— Your goal —
Output range, inclusive: from the line containing "Chance de tormentas" to the line containing "[Pronóstico Extendido] (116, 15)". Restate those lines from the data below word for word and only those.

[Stored data entries]
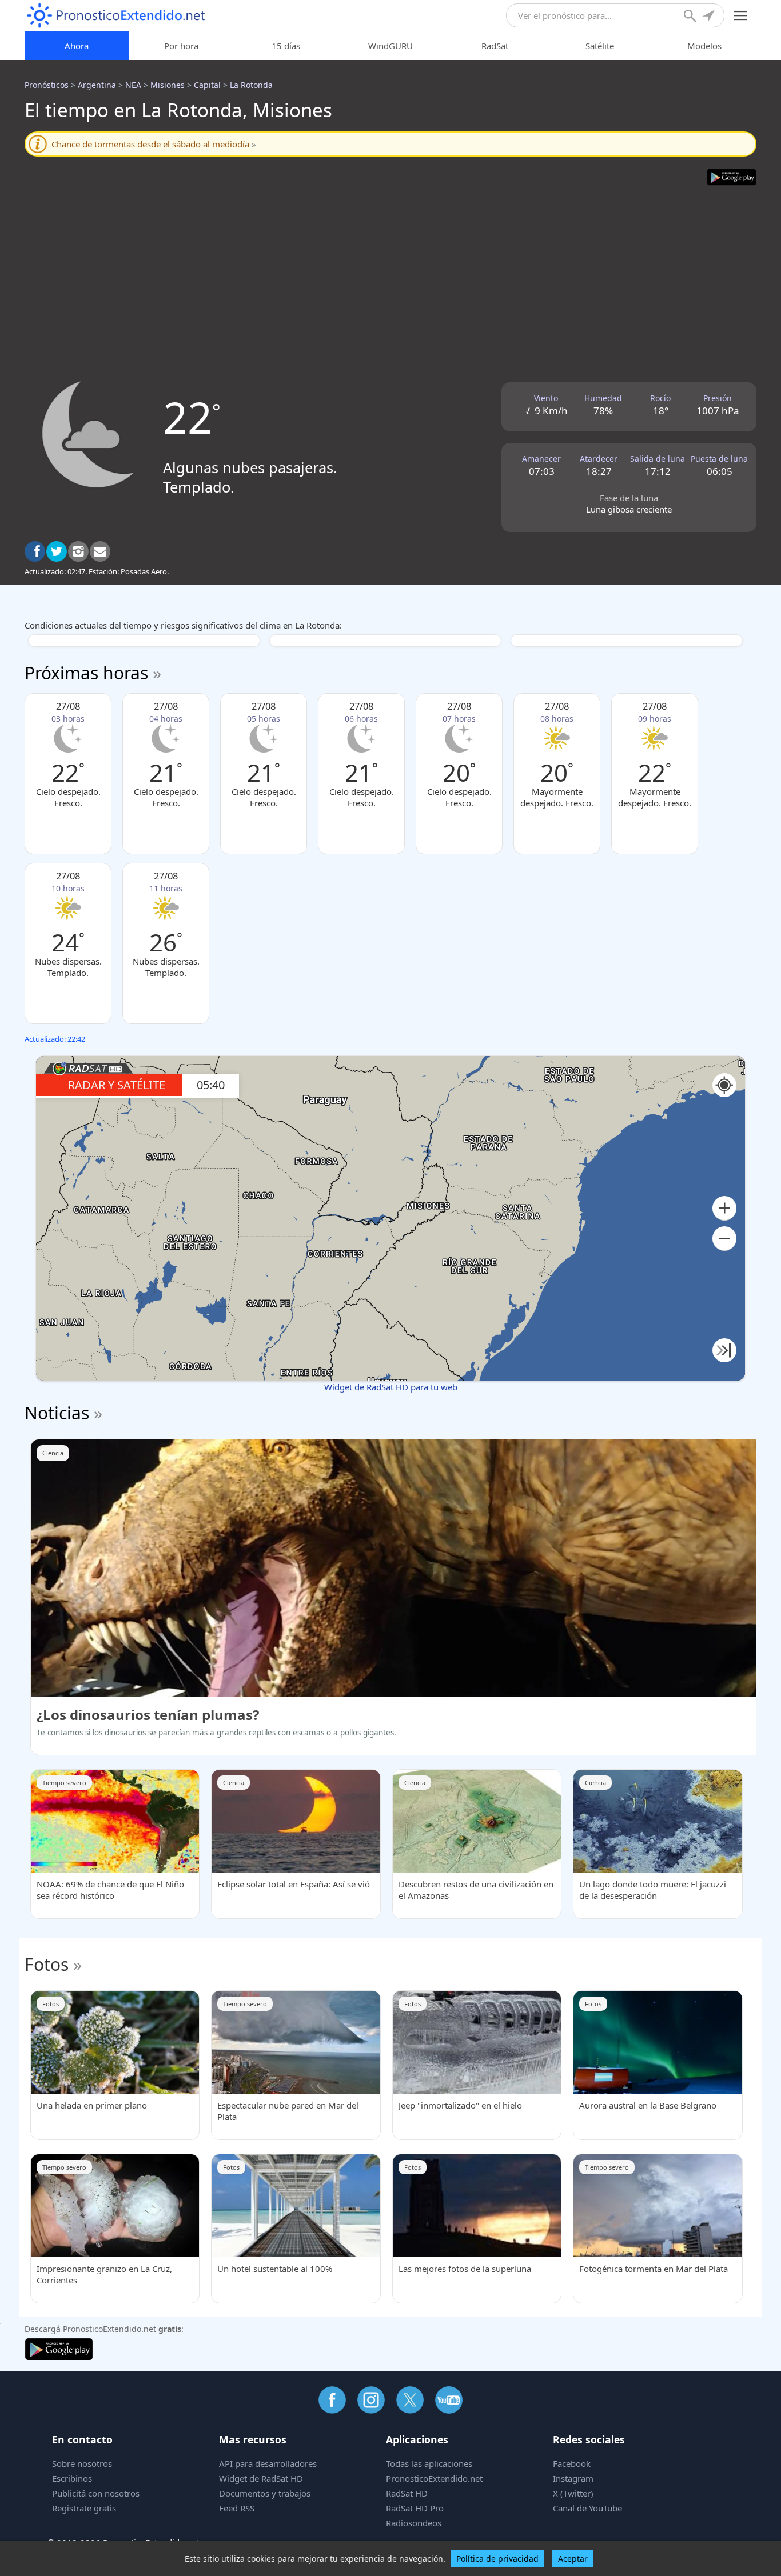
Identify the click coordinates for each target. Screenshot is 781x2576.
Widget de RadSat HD (261, 2478)
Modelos (704, 45)
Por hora (181, 45)
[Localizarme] (709, 17)
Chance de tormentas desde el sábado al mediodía (153, 144)
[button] (724, 1208)
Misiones (167, 84)
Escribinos (72, 2478)
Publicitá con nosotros (96, 2493)
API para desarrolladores (268, 2463)
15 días (286, 45)
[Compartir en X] (56, 551)
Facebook (572, 2463)
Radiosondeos (413, 2523)
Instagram (573, 2478)
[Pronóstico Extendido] (116, 15)
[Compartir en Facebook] (35, 551)
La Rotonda (251, 84)
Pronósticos (47, 84)
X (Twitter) (573, 2493)
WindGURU (390, 45)
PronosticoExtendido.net (434, 2478)
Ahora (77, 45)
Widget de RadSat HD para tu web (390, 1387)
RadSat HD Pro (415, 2508)
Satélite (599, 45)
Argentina (97, 84)
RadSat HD (407, 2493)
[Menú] (740, 15)
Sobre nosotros (82, 2463)
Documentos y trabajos (264, 2493)
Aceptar (573, 2558)
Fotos (47, 1964)
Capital (207, 84)
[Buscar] (691, 17)
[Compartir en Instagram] (78, 551)
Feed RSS (236, 2508)
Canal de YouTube (587, 2508)
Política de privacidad (497, 2558)
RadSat (494, 45)
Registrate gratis (84, 2508)
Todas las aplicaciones (429, 2463)
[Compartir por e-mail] (100, 551)
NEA (133, 84)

— Your solution —
Chance de tormentas desde el sábado al mediodía (153, 144)
[button] (724, 1208)
Misiones (167, 84)
Escribinos (72, 2478)
Publicitá con nosotros (96, 2493)
API para desarrolladores (268, 2463)
15 días (286, 45)
[Compartir en X] (56, 551)
Facebook (572, 2463)
Radiosondeos (413, 2523)
Instagram (573, 2478)
[Pronóstico Extendido] (116, 15)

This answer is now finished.